If you
- use interactive ssh sessions a lot
- from a laptop
- that you may put to suspend every once in a while
- or even roam between different networks
then you should definitely have a look at Mosh: the mobile shell
Mosh creates a remote terminal session on another machine similar to what ssh does, but different.
Think of ssh and screen combined for persistent sessions, combined with automatic reconnects, even if your client IP address changes and you almost have it.
E.g. previously i was using ssh, screen and irssi to connect to our internal IRC server using the following steps:
- ssh irc to connect to our login machine (irc actually referring to a host entry in my .ssh/config that has the full host name, user name and key information to use)
- screen -xr irc to reconnect to my screen session running irssi (always running so that i have full backlogs)
Now with mosh i can instead use the simpler one liner (or actually a small shell script containing it):
- mosh irc -- screen -xr irc
Mosh then first uses ssh to start a session server process on the remote site, so i can still use my host entry from my ssh config file.

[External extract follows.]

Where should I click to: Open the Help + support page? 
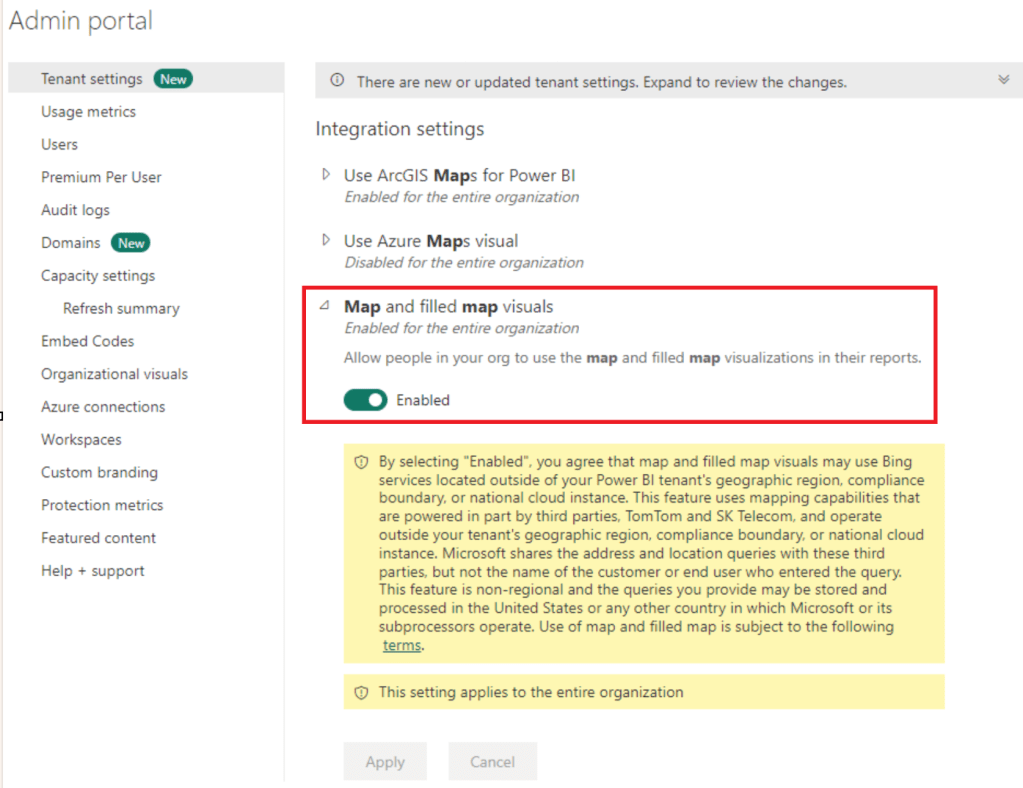92,571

Next it starts to communicate with this remote server using an AES encrypted UDP protocol. So the session is not bound to a TCP stream as with SSH, and it will not break if that stream is lost as there isn't one to begin with. And instead of identifying the client by IP and port number the AES session is used for this, so the mosh server does not mind if the clients IP suddenly changes.
So a mosh session survives even if you move the client device to a different network, and as UDP is connection-less the session will even survive extended amounts of client downtime.
Now when e.g. moving from my home office to the coffee-shop-with-WLAN-down-the-street i simply put my laptop to sleep (suspend), and when i open it up again there it wakes up again and even though it had been disconnected for ~10min and now has a totally different IP from a different network i can continue to work with my open mosh sessions right away.
Also when on the train with only a G3 connection that can go up and down by the minute i don't have to bother with remote session disconnects anymore.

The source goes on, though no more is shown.